Records from a data collection
════════

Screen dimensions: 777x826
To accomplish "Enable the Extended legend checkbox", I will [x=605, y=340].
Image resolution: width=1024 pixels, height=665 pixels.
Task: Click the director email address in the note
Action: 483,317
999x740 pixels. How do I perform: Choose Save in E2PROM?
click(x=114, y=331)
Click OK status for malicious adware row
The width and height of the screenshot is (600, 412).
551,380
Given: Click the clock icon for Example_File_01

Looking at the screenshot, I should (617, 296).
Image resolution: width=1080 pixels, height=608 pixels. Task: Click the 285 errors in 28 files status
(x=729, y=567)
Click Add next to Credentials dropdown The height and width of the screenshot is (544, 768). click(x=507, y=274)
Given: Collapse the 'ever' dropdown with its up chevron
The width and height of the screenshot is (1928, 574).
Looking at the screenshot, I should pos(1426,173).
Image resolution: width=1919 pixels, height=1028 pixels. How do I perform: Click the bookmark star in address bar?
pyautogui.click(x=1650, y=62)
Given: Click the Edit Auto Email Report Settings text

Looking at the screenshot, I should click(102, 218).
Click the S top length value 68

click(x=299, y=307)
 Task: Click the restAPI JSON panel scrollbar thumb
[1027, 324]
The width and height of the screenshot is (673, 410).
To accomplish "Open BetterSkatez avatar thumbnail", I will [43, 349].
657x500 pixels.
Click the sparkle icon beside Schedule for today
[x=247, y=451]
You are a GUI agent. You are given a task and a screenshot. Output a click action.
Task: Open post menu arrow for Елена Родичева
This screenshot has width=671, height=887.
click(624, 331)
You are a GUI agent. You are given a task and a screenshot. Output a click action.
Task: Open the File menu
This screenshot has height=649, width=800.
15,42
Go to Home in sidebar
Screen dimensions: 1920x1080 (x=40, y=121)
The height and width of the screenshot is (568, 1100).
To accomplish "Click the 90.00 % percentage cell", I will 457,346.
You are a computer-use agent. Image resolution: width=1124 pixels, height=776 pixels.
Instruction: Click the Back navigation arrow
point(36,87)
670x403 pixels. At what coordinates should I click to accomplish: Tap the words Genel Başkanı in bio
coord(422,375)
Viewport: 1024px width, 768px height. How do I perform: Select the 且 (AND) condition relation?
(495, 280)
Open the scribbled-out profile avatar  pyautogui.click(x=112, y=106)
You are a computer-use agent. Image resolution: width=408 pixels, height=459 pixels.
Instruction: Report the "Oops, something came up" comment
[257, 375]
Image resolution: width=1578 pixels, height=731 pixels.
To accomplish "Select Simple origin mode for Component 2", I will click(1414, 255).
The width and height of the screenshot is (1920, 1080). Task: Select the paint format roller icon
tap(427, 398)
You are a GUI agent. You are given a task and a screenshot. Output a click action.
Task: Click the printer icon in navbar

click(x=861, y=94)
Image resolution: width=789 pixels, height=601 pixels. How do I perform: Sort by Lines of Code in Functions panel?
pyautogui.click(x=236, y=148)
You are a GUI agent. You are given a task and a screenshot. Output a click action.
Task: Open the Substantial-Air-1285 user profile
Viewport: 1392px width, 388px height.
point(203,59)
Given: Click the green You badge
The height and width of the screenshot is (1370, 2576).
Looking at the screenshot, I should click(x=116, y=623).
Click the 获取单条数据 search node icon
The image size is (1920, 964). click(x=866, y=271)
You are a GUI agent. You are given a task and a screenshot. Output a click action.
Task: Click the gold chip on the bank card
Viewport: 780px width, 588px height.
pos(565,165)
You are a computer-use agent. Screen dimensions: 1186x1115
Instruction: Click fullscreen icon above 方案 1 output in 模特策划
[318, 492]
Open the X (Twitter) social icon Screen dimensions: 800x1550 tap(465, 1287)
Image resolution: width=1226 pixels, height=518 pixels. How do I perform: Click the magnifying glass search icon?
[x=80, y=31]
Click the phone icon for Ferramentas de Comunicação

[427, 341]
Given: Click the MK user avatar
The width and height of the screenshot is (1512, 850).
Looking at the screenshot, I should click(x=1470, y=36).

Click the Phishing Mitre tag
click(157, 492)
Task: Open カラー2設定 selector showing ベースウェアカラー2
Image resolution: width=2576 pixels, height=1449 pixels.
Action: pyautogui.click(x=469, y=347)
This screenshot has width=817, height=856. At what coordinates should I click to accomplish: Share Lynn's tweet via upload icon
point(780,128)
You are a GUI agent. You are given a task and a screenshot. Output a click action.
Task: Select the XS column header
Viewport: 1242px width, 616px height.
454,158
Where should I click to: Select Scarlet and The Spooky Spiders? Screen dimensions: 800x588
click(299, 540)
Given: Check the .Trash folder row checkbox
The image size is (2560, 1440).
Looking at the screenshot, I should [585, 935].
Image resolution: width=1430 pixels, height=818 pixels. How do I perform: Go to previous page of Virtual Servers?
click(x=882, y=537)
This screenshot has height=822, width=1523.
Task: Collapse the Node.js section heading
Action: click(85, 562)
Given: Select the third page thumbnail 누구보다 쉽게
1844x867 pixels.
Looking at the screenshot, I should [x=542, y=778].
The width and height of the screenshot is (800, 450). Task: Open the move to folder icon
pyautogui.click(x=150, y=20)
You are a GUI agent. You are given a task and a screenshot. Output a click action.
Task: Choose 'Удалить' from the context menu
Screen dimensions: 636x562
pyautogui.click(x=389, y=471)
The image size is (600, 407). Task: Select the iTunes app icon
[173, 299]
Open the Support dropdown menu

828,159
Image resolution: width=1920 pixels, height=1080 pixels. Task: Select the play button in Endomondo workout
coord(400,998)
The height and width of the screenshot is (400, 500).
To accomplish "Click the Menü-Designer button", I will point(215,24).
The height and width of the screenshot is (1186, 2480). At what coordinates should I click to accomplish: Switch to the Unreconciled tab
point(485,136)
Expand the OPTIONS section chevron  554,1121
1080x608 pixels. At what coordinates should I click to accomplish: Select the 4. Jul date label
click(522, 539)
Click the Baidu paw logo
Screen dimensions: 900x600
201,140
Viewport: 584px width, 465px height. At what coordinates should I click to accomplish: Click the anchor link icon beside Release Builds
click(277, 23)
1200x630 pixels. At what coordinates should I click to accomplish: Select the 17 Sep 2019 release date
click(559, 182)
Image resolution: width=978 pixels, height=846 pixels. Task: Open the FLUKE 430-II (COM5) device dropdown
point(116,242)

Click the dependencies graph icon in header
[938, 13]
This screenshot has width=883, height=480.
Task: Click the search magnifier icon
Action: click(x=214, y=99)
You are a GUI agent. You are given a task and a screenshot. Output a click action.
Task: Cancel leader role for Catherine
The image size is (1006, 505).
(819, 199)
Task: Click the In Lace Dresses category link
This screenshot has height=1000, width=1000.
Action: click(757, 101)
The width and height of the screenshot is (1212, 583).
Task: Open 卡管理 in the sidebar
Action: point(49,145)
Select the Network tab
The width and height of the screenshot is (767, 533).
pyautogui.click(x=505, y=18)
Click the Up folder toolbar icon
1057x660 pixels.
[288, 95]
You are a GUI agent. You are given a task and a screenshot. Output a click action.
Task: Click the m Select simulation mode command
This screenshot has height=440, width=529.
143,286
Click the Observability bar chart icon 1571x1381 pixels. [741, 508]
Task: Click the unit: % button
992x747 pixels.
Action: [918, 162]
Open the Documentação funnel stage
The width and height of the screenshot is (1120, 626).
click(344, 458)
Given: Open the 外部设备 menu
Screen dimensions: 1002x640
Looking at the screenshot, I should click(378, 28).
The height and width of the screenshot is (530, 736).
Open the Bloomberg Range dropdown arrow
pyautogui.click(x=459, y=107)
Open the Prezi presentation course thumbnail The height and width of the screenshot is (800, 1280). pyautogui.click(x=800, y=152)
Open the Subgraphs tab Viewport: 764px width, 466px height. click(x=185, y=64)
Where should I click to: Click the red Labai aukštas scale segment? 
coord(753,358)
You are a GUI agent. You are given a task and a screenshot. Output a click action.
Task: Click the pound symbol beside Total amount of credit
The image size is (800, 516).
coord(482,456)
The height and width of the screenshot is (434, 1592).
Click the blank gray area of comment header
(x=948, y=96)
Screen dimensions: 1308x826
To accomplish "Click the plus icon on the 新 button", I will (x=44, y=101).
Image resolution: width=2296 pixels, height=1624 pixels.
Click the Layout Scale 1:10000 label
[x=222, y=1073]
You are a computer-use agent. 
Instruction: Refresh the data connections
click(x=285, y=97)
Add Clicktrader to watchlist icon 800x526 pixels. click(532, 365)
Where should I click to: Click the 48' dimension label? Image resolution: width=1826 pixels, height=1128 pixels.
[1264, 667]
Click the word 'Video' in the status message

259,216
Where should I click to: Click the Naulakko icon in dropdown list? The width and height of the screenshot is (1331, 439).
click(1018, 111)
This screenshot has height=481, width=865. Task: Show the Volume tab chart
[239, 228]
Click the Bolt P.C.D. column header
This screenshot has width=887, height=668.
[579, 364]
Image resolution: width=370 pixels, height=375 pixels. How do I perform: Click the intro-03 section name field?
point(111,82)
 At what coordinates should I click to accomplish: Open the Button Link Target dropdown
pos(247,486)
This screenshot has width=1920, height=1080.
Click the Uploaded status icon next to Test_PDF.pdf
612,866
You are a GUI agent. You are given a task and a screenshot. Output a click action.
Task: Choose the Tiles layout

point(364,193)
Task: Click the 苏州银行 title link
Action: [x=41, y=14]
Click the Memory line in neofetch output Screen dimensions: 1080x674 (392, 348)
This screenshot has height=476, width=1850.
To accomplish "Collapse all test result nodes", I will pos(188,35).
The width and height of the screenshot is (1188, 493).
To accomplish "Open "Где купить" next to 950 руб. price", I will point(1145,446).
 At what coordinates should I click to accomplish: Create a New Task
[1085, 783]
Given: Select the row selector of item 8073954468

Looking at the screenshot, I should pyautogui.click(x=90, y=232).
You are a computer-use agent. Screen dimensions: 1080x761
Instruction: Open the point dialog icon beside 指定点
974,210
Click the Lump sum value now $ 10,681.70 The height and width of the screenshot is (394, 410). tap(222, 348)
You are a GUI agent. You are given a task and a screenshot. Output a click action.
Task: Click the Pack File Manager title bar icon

════════

**GIVEN REQUEST:** State how many lines in the rows above contain the string "header", with case counting, and reply with the number alone.

**EXERCISE RESULT:** 4